**Instructions for the task:**
Look through the listing below for the line containing "The height and". Copy it and each line after it up to and including the line containing "the exclude organism", exactly, leaving out pictures.
(Information provided begins)
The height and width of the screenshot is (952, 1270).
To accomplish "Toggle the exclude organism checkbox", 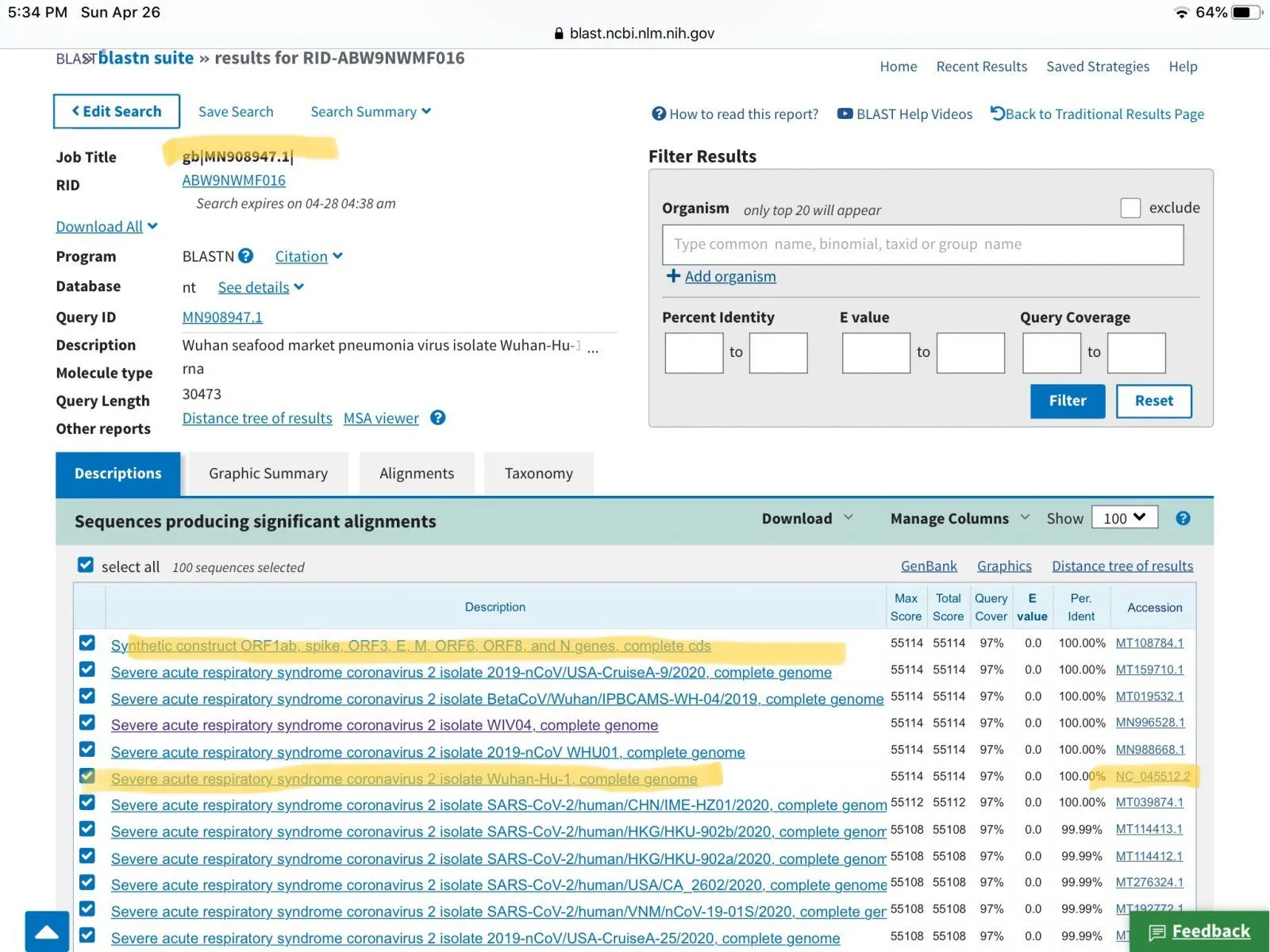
(Information provided ends)
(Information provided begins)
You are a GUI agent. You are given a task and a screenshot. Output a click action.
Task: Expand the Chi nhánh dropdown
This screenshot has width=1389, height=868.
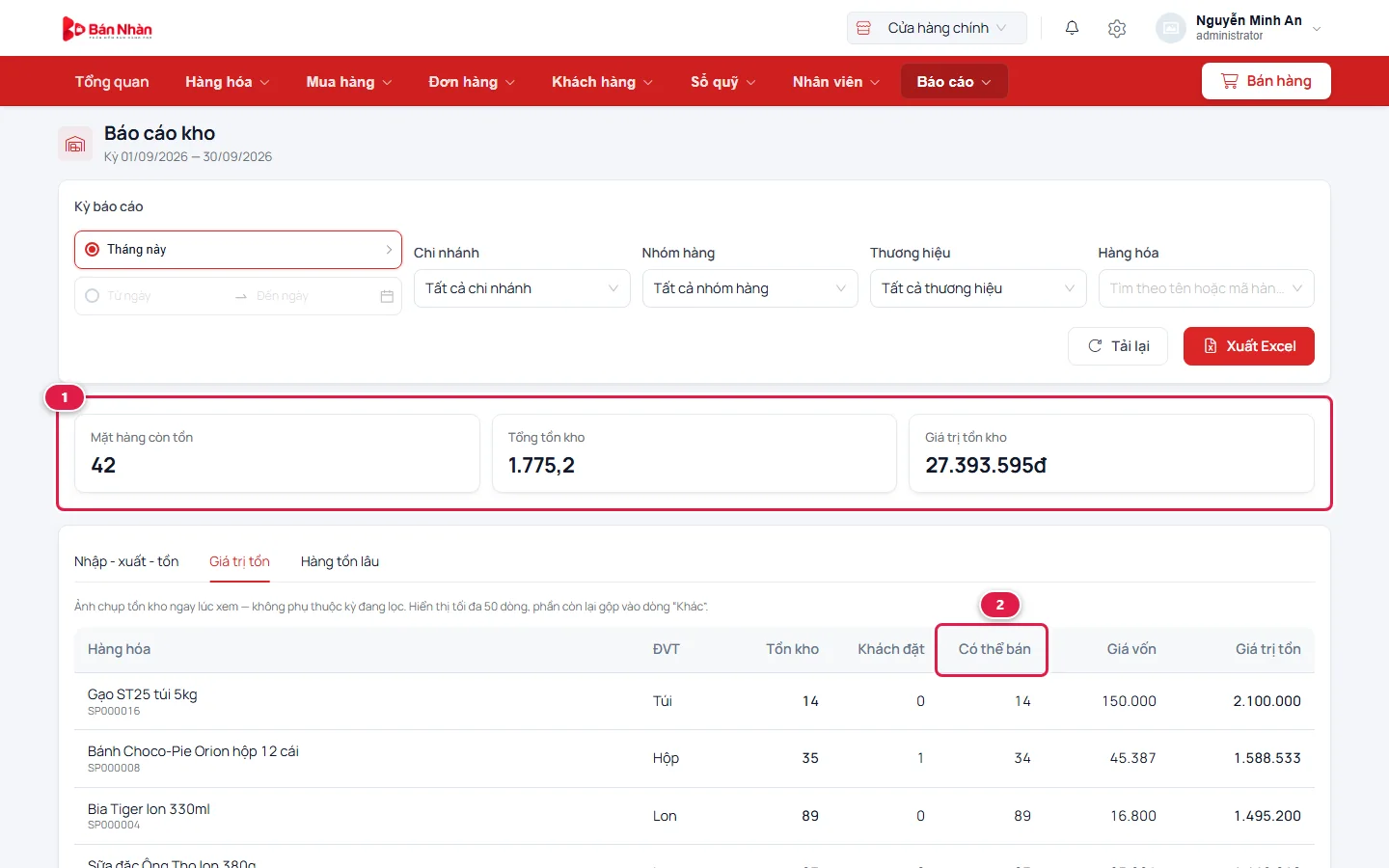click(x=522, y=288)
(Information provided ends)
**Solution for this task:**
The height and width of the screenshot is (952, 1270).
To accomplish "Toggle the exclude organism checkbox", 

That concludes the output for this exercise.